• [WORK ORDER]
Among the lines below, a stretch begins at the one with "Post (981, 130)" and ends at the one with "The Persephone Perspective (730, 1151)". Repeat that stretch exactly, ends included.

SOURCE MATERIAL: Begin

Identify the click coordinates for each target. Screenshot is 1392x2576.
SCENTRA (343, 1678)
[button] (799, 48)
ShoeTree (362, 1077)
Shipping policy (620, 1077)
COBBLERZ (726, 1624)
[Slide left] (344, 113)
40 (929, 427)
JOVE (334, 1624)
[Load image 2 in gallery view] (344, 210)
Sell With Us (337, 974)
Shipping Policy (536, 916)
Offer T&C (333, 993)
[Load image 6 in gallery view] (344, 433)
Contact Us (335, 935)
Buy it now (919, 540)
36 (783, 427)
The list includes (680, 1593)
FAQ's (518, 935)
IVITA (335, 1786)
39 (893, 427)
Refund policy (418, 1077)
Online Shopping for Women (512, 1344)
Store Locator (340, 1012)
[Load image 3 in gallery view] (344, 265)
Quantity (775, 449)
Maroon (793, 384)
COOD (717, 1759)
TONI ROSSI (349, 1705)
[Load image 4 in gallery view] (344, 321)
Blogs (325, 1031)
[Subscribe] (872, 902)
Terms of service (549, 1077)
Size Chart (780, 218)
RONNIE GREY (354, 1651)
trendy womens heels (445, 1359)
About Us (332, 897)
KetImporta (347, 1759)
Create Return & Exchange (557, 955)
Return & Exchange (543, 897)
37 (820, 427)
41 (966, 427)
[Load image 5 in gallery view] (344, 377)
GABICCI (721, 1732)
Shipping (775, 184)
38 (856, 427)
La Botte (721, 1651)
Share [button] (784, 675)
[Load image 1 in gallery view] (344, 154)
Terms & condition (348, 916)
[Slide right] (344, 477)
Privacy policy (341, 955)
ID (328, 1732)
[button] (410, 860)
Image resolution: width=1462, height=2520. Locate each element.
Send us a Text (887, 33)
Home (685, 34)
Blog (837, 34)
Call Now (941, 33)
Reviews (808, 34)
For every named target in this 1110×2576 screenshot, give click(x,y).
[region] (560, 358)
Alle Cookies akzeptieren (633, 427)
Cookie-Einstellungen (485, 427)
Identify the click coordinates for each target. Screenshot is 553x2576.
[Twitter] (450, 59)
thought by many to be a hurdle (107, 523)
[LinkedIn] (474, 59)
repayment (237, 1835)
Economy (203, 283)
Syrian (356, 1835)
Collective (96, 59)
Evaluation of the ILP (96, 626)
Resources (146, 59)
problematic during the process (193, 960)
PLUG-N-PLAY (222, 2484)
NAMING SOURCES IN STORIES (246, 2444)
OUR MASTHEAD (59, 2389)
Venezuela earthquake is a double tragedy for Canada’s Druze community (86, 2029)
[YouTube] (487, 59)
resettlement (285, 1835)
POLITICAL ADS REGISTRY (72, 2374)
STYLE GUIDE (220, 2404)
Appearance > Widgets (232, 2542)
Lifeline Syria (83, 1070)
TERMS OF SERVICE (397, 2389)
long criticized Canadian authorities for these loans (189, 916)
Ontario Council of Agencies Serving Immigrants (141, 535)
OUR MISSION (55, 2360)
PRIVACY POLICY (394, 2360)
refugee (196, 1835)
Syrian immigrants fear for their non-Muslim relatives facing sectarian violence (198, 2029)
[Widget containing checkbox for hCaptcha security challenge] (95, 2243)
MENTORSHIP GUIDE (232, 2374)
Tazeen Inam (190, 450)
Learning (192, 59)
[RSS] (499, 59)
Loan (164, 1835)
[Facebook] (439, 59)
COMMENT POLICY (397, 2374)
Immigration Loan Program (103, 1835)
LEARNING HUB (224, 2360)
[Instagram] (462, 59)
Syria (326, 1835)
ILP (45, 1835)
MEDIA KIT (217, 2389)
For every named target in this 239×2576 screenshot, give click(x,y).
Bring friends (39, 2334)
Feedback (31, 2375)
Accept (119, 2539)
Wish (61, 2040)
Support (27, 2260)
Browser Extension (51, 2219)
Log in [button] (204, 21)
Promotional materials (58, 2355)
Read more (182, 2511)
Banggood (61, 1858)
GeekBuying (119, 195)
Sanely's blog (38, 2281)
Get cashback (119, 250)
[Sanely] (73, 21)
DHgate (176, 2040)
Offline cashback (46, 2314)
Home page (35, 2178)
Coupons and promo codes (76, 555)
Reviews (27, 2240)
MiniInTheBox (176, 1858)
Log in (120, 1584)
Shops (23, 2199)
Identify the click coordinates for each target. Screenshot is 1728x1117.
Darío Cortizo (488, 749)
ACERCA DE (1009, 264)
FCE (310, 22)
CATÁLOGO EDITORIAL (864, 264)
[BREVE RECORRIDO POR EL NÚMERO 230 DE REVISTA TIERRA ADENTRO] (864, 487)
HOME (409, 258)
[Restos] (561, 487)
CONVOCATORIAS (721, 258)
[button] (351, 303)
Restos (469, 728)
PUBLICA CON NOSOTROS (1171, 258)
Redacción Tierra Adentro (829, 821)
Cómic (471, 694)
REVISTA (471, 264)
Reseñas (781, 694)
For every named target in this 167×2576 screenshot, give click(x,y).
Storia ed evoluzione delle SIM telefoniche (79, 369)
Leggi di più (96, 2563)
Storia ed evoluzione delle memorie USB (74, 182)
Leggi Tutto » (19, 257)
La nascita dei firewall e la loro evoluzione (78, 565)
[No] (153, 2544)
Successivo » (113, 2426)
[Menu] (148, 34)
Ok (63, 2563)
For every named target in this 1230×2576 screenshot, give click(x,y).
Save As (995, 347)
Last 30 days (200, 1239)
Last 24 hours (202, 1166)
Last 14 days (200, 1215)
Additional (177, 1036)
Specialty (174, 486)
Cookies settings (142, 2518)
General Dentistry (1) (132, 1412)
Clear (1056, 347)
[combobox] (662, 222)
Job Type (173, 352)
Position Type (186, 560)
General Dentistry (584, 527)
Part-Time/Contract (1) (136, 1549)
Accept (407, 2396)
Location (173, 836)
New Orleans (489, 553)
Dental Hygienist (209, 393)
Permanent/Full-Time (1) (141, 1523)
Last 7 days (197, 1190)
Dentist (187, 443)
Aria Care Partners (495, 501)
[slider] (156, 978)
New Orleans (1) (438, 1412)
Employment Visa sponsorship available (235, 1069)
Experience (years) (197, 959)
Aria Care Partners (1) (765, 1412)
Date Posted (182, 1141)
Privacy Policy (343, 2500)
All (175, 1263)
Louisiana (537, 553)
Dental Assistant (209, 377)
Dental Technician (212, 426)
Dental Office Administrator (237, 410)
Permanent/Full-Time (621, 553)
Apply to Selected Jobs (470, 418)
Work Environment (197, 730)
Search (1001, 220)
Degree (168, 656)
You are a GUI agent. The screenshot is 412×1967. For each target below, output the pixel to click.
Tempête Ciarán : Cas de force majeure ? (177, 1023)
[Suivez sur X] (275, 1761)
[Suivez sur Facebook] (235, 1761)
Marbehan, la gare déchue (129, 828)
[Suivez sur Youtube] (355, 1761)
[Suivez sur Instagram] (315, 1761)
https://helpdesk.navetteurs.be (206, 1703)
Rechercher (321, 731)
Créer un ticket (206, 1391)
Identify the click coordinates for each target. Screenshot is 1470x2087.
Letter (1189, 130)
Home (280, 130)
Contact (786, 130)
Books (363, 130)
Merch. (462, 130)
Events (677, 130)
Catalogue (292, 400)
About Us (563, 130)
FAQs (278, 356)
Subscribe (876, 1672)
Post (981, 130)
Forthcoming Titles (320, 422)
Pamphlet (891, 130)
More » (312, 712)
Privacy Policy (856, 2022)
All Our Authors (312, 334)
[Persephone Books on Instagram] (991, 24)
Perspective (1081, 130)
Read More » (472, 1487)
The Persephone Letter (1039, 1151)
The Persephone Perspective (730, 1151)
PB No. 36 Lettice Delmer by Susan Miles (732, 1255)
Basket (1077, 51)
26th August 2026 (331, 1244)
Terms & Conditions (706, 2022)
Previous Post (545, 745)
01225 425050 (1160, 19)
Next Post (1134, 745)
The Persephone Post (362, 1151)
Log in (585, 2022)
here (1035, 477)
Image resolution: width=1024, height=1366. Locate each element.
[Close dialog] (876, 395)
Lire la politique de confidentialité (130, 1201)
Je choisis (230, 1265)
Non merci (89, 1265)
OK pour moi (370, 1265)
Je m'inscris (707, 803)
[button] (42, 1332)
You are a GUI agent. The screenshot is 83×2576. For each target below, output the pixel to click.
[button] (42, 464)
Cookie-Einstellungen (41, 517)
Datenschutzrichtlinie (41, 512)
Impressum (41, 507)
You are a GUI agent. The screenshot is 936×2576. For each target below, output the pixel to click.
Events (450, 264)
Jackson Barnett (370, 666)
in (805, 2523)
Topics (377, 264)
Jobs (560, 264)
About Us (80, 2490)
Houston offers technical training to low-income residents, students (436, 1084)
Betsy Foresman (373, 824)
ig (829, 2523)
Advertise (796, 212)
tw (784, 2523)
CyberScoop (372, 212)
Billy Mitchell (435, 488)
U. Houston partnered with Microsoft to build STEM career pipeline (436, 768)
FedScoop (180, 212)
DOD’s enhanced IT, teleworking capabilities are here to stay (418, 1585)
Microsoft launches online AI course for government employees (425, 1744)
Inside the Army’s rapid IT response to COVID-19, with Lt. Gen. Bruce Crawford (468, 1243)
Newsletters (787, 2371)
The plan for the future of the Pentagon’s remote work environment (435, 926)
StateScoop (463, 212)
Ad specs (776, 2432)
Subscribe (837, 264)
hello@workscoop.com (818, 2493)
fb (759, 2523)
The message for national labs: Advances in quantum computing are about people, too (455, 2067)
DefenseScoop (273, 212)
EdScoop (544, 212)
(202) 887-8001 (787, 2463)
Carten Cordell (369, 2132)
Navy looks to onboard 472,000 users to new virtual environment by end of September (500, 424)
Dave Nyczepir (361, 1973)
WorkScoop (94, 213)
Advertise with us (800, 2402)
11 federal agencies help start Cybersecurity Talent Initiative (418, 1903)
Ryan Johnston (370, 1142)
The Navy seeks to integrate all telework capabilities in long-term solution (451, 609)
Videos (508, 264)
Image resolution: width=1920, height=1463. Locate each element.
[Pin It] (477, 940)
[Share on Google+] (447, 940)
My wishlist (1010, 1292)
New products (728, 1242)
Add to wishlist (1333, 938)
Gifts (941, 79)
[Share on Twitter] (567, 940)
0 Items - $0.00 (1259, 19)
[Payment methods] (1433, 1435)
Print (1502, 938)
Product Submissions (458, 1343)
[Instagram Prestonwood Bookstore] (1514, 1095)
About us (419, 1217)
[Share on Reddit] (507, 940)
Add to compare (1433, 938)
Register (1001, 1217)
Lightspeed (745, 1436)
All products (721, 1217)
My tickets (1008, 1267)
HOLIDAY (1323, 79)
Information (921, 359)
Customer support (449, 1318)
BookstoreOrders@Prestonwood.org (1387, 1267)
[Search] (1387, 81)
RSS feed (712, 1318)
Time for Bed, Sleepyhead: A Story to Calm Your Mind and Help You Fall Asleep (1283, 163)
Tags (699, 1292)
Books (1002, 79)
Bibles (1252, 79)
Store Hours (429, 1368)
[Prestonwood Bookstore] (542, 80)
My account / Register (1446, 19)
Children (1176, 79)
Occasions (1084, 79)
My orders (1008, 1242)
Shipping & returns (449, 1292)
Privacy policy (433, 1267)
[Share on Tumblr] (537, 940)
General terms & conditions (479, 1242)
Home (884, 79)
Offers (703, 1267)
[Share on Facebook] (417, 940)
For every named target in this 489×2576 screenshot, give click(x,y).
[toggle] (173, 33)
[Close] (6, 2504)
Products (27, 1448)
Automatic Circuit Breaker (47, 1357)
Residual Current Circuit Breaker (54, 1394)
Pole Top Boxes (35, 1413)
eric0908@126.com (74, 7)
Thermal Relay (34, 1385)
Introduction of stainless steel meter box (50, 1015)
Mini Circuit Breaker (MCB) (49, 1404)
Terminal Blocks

SOURCE MATERIAL: End

• [PROBLEM SOLUTION]
Post (981, 130)
Forthcoming Titles (320, 422)
Pamphlet (891, 130)
More » (312, 712)
Privacy Policy (856, 2022)
All Our Authors (312, 334)
[Persephone Books on Instagram] (991, 24)
Perspective (1081, 130)
Read More » (472, 1487)
The Persephone Letter (1039, 1151)
The Persephone Perspective (730, 1151)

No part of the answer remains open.